◆ GOAL OF THE EXERCISE: Using the data that follows, output only the lines from the line with "Viewport: 1024px width, 503px" up to and including the line with "Instruction: Select the 6:30 PM Carnival slot", exactly, leaving pictures aside.

**** RECORDS SUPPLIED ****

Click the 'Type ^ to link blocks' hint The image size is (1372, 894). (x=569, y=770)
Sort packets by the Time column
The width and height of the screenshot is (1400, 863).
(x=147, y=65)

****
**** RECORDS SUPPLIED ****

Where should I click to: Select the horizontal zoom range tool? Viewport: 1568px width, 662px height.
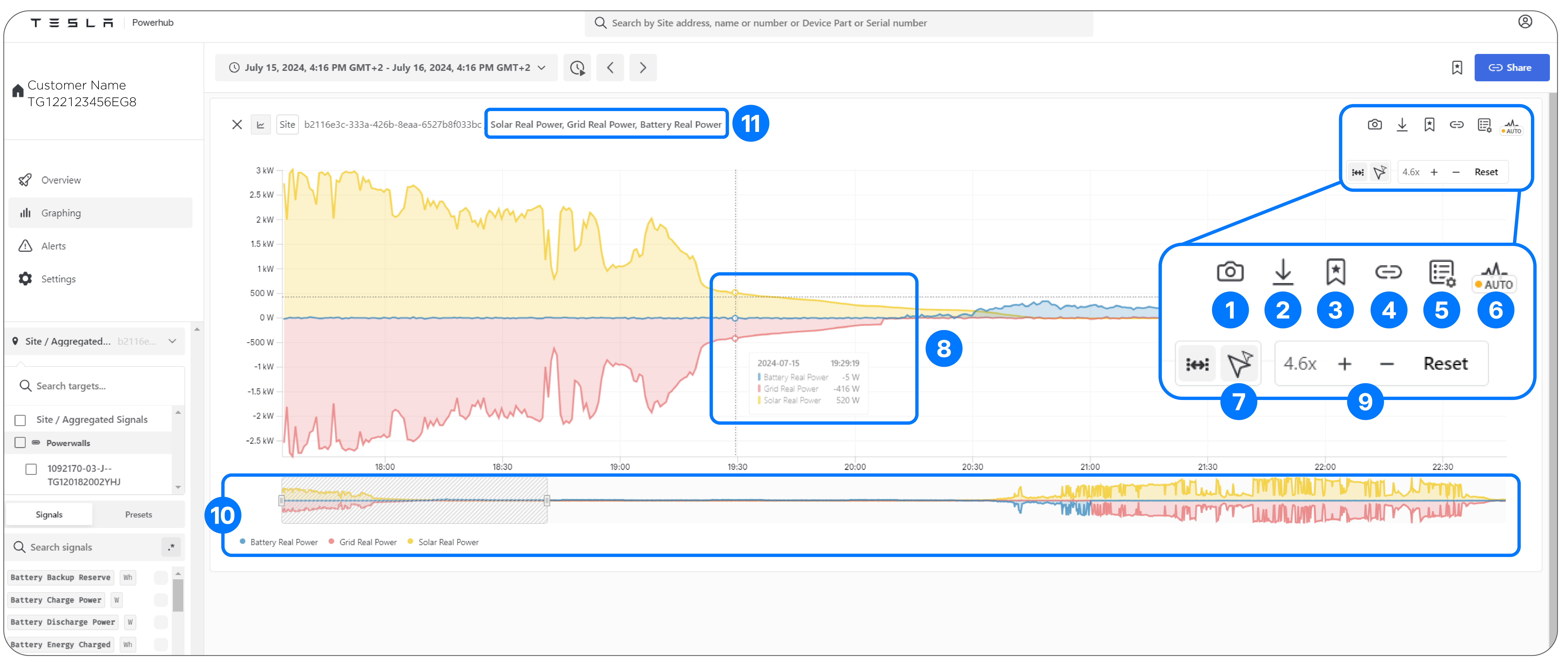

****
**** RECORDS SUPPLIED ****

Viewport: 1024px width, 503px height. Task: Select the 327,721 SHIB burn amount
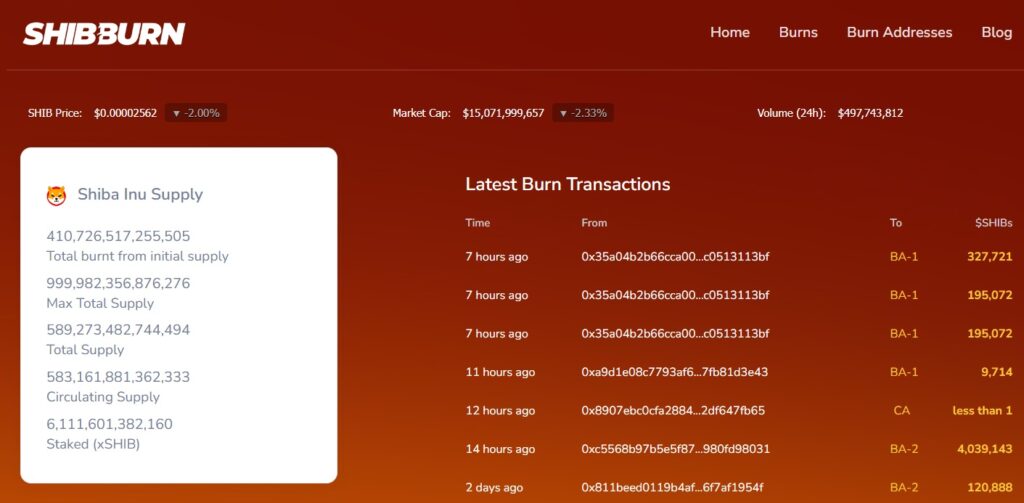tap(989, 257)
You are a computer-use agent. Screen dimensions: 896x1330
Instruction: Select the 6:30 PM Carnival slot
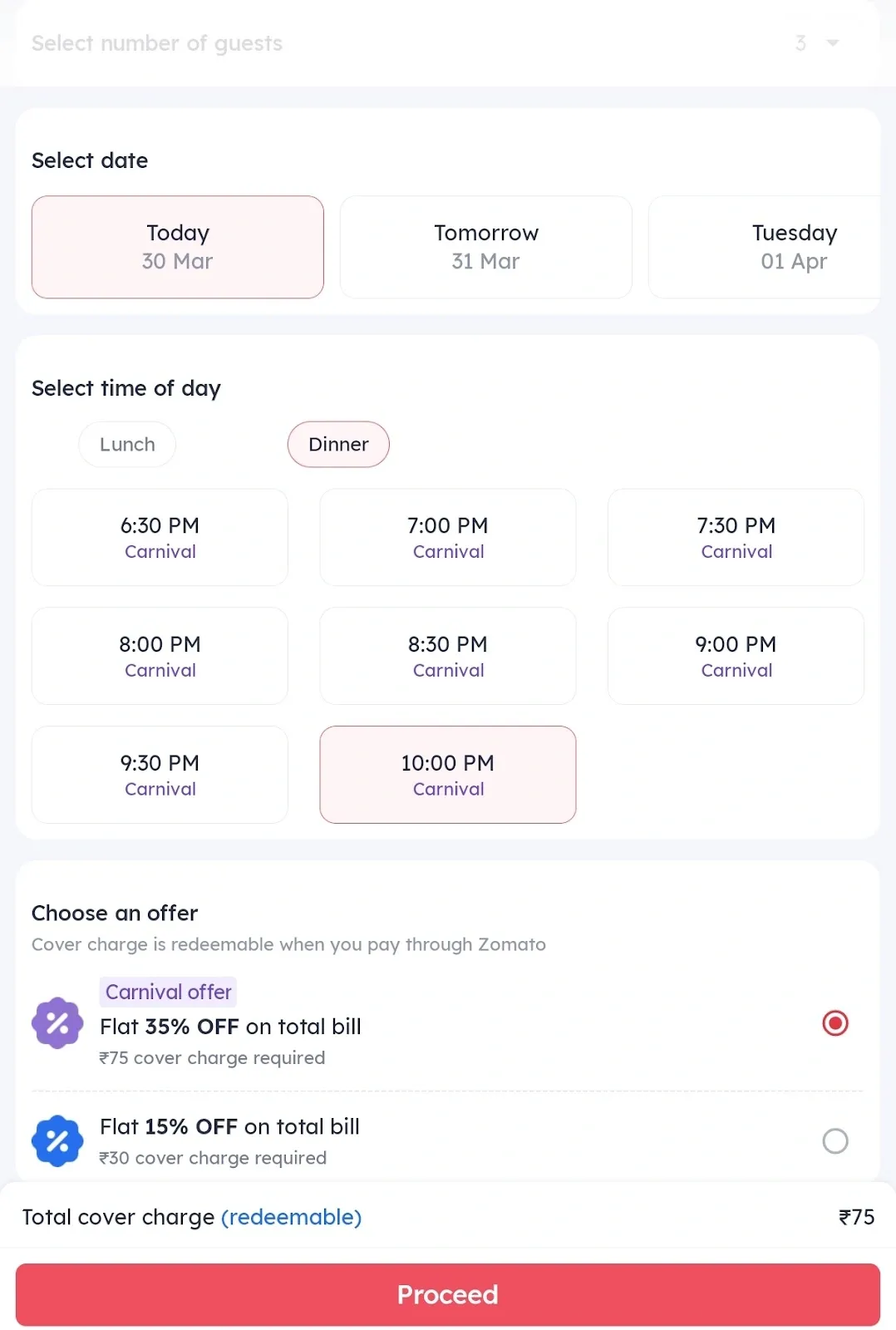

****

◆ EXERCISE SOLUTION:
Viewport: 1024px width, 503px height. Task: Select the 327,721 SHIB burn amount
tap(989, 257)
You are a computer-use agent. Screen dimensions: 896x1330
Instruction: Select the 6:30 PM Carnival slot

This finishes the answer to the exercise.